The names, addresses, dates of birth, tax file numbers and banking details of up to 80,000 State Government employees have been stolen in a massive ransomware cyber attack.
Treasurer Rob Lucas this afternoon said that the State Government was told yesterday that its external payroll software provider, Frontier Software, had been hit by a major ransomware attack and that “significant personal information of SA Government employees” had been stolen.
Lucas said the news came after Frontier told the government that some state government data had been stolen from its network and published on the dark web.
“I have been advised that the records of at least 38,000 employees were accessed and that up to 80,000 employees might have been accessed,” Lucas said.
“The Government is currently working with Frontier to try and establish a more accurate estimate.
“We can confirm that no Department for Education employees are affected.”
Lucas said the state government employee data accessed by hackers contained first and last names, birth date, home address, tax file number, bank account, payment and superannuation details.
He urged employees to take immediate steps to reduce their risk of fraudulent activity by:
Contacting their financial institution, monitoring statements for any unauthorised transactions and consider adding additional security, including changing passwords and activating two-factor authorisation.
Being alert to any emails, text messages or phone calls from people requesting personal or account information, including access to devices and not responding to any requests until they make enquiries with the organisation the contact claims to be from.
Lucas said the government had partnered with cybersecurity support service, IDCARE, to work with employees to develop a specific response plan and provide personal support throughout the process.
“All public sector employees have been sent an email, which I am advised details the level of information that was accessed and provides information on how to access help and support,” he said.
“In addition, employees can access further information at SA.GOV.AU where the government will provide regular updates as new information becomes known.
“We are deeply disappointed that this breach occurred and are working closely with Frontier Software to investigate how this incident happened.
“We apologise to all South Australian Government employees affected.”
The government has contracted Frontier Software to undertake its payroll services since 2001.
It’s highly likely that whatever breaches we see – whether it be with our information or anybody else’s – will likely be, sadly, bigger than what has ever occurred before
The payroll management company has more than 1500 government and non-government customers around the world and the South Australian Government wasn’t its only client to be impacted by the data breach.
Lucas said the breach hadn’t impacted internal State Government systems, rather it targeted information held by Frontier Software.
He said he was not aware of a bigger data breach in South Australia’s history.
“I think what we’re seeing around Australia and across the world is the extent of data breaches has become even bigger, so it’s highly likely that whatever breaches we see – whether it be with our information or anybody else’s – will likely be, sadly, bigger than what has ever occurred before,” he said.
The Treasurer said all government employees and public sector unions were today sent an email informing them of the data breach.
The South Australian Salaried Medical Officers Association (SASMOA) said it had received “many calls” from anxious health workers.
Lucas said he was first informed on Wednesday evening that there had been a cybersecurity attack, but he wasn’t told what information had been stolen.
He said Frontier Software confirmed that government employee information had been breached yesterday afternoon.
“I’m not going to accept criticism of tardiness on this particular occasion,” Lucas said when questioned about the delay informing the public.
“We acted expeditiously to get the information together, provide accurate information to our employees and we will continue to try to update.”
But the Opposition has accused the government of failing to protect employee data, claiming Frontier Software has been the target of cybersecurity breaches in the past.
“At the same time the Government is checking our every move through the Covid-19 QR check-in app, they can’t even protect their payroll of their own employees,” Shadow Treasurer Stephen Mullighan said.
“This would appear to be the third serious cyber breach in a year. What is going wrong inside the Government and protection of our data?”
Lucas said while he was disappointed that the breach had occurred, “we do have to bear in mind that on a daily basis we are confronted by examples of highly secure information being accessed”.

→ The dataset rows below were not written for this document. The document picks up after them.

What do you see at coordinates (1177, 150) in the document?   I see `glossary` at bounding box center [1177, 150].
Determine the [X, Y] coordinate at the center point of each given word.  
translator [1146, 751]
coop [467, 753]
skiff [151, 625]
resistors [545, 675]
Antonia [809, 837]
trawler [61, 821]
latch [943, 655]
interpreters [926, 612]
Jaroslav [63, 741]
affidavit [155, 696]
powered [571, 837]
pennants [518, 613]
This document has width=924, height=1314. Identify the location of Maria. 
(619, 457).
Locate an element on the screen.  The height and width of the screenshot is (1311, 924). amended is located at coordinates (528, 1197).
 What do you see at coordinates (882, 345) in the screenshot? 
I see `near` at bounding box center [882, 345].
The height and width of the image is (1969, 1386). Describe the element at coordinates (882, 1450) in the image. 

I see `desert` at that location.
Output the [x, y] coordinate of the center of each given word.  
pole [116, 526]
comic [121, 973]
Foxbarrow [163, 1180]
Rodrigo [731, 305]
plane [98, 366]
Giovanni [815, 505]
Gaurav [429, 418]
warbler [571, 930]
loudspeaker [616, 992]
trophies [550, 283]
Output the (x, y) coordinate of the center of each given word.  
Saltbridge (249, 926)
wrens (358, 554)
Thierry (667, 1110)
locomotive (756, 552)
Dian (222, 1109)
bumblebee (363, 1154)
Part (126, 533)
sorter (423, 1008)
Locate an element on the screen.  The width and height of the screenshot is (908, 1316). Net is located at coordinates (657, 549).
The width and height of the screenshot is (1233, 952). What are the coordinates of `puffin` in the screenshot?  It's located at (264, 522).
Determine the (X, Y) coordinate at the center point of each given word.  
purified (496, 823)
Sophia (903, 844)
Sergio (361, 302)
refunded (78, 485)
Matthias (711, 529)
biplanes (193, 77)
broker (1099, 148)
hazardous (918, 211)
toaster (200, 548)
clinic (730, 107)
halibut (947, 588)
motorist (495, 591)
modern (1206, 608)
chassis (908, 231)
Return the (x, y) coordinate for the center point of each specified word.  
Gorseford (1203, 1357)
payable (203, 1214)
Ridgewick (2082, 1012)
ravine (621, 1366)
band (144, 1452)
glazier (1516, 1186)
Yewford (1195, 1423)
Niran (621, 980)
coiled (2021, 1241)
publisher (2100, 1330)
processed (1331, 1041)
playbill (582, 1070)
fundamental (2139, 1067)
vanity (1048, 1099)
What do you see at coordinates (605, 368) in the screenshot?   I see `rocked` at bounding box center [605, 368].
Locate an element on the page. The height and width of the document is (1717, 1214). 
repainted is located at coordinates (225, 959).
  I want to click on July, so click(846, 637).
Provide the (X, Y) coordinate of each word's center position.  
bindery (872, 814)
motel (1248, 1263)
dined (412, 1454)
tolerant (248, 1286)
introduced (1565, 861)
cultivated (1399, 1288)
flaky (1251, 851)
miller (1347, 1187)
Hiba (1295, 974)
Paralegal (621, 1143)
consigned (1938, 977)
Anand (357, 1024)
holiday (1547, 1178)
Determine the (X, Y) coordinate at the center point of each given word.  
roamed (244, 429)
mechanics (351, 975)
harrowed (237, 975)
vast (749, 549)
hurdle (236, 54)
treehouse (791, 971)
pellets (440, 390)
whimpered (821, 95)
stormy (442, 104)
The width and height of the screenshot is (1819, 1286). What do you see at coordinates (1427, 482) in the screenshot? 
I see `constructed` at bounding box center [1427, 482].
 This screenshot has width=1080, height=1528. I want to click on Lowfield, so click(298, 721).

He said the government was particularly concerned about employees’ home addresses and bank details being stolen, as well as the potential for identity fraud, but said there was no evidence that the information had been used by the hackers.
“We can understand the concern that many of our employees have, even if that information is not being used directly to access bank accounts,” he said.
“To the extent that we can help, we will do all that we can to provide assistance to people in the public sector.”
Asked if Frontier Software had regained control of its system, Lucas said the government’s cybersecurity team was “doing everything that they can” to protect employee data.
“No one can 100 per cent guarantee that everything they do will guarantee no hacker around the world will be able to access,” he said.
Labor treasury spokesman Stephen Mullighan said the government should explain “why a security breach that happened four weeks ago is being revealed only now”.
“This would appear to be the third serious cyber breach in a year,” he said. “What is going wrong inside the Government and protection of our data?
“Steven Marshall talks a big game on cyber but can’t protect the Government’s own data.”